General information for the website: webstore
Num. of web pages/modules: 1
Description of every page/module: Rationale: I am looking for a PHP 7 Script to read sitemap.xml, check URL's for 40x and 30x + check local/remote resources on the page. So this is NOT a crawler. Just a resource checker. Results are then emailed.
Business reason: remove/fix all internal 40x and 30x. In sitemap. Plus resources locally hosted on pages. And as an option a href links.
PHP SCRIPT
- run from command line via cron / options via param/arg
- run from http (results on screen) / options via get paramss
- without options: reads local sitemap and check every page for 30x and 40x
- option --autodomain: inputs a domain name www.domain.com or domain.com and
a) tries to find the www.domain.com/robots.txt and parse it to find the sitemap.xml mentioned (example code available)
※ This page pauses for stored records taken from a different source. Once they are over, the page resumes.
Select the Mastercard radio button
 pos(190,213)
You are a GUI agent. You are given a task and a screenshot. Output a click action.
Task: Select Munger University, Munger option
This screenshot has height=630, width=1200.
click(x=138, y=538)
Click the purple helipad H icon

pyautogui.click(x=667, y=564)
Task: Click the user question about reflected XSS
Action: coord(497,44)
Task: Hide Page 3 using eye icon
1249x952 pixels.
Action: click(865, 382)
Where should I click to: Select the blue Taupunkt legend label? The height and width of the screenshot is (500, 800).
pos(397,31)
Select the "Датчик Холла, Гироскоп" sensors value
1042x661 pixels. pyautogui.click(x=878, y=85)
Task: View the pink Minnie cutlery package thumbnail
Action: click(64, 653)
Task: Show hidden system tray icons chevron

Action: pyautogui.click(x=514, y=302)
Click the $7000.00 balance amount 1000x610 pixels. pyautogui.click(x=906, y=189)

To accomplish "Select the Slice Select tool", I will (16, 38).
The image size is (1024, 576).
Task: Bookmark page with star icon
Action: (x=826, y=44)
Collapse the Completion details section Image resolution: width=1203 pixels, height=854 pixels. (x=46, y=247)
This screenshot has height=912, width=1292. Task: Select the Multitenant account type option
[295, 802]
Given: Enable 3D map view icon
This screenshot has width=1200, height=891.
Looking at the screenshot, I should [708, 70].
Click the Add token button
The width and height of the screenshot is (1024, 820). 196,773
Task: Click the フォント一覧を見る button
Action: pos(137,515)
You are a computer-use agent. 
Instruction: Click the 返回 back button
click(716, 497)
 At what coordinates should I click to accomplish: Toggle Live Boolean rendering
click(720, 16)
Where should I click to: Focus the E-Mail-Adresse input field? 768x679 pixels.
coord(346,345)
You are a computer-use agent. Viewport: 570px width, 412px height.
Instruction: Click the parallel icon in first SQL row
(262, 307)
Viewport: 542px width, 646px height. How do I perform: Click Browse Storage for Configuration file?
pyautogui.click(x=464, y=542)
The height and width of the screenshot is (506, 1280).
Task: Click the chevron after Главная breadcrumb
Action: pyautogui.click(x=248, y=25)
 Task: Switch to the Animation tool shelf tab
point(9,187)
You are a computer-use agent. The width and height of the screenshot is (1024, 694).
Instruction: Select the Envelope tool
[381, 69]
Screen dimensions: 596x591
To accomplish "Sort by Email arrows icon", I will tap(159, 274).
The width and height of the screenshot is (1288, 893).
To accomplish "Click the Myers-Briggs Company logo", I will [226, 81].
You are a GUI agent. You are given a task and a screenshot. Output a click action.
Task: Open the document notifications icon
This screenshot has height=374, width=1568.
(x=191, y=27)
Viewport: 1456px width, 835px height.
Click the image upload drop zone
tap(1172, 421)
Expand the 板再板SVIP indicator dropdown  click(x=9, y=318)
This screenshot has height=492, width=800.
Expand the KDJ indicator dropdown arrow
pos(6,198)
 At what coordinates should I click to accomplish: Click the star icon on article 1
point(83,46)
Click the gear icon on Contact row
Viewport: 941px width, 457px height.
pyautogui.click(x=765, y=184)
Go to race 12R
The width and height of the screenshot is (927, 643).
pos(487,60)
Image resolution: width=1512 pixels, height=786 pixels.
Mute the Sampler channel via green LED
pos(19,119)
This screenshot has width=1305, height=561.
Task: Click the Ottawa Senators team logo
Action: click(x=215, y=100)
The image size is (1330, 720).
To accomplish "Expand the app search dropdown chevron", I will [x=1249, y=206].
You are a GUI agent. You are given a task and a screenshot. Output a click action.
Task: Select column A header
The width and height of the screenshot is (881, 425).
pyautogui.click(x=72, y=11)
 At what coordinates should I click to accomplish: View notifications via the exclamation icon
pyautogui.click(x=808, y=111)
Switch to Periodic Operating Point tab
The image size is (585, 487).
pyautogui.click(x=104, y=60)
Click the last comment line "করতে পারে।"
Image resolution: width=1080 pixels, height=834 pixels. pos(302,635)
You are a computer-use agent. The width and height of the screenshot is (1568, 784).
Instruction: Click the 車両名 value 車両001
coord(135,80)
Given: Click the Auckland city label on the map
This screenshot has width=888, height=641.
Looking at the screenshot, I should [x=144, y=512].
b) if no robots.txt found then tries www.domain.com/sitemap.xml
- option --alldomains: value 1 or true => in the case a robots file is found then it can contain more than 1 sitemap. If this option is true then all sitemaps are process and the result in the report is presented per domain
- option --sitemap: inputs http link or local direct link to sitemap
- option --checkres: for every page it checks it reads the contents, then check all resources like IMG (not a href) found on that page only for 30x and 40x
- option --checkhref: for every page it checks it reads the contents, then check all the ahrefs found on that page only for 30x and 40x
- option --40xonly: do the above for both res and href, but only check and report 40x
- option --30xonly: do the above for both res and href, but only check and report 30x
- option --all: check all above
- results are listed as
* sorted per status code
* list local page that is either in error 30x or 40x
* or list local page wiht an indent for the resource or ahref found on that page that is either in error 30x or 40x
- option --emailto:mail@mail.com : sends results to the e-mail address
- the above are options for the commandline
- the same options should be available for the web interface if we call the script via http: in this case a page is shown where we can enter the above params .. and hit enter to execute (step 1 is input, step 2 is execute)
- assume most methods exist in php like curl, xmlparse etc or check with us first
Ahref/link Errors
- domain.com/page1
301: domain.com/page1/page2.html
404: remoteblog.com/page1/other page.html
- domain.com/page2
302: domain.com/page2/myimagexx.png
404: remoteblog.com/page1/image66.png
etc
Description of requirements/features: Job is for experience PHP only
Needs to run on php 7
Expert in CURL or WGET
Sitemap, XML parse, HTML parse
Extra notes: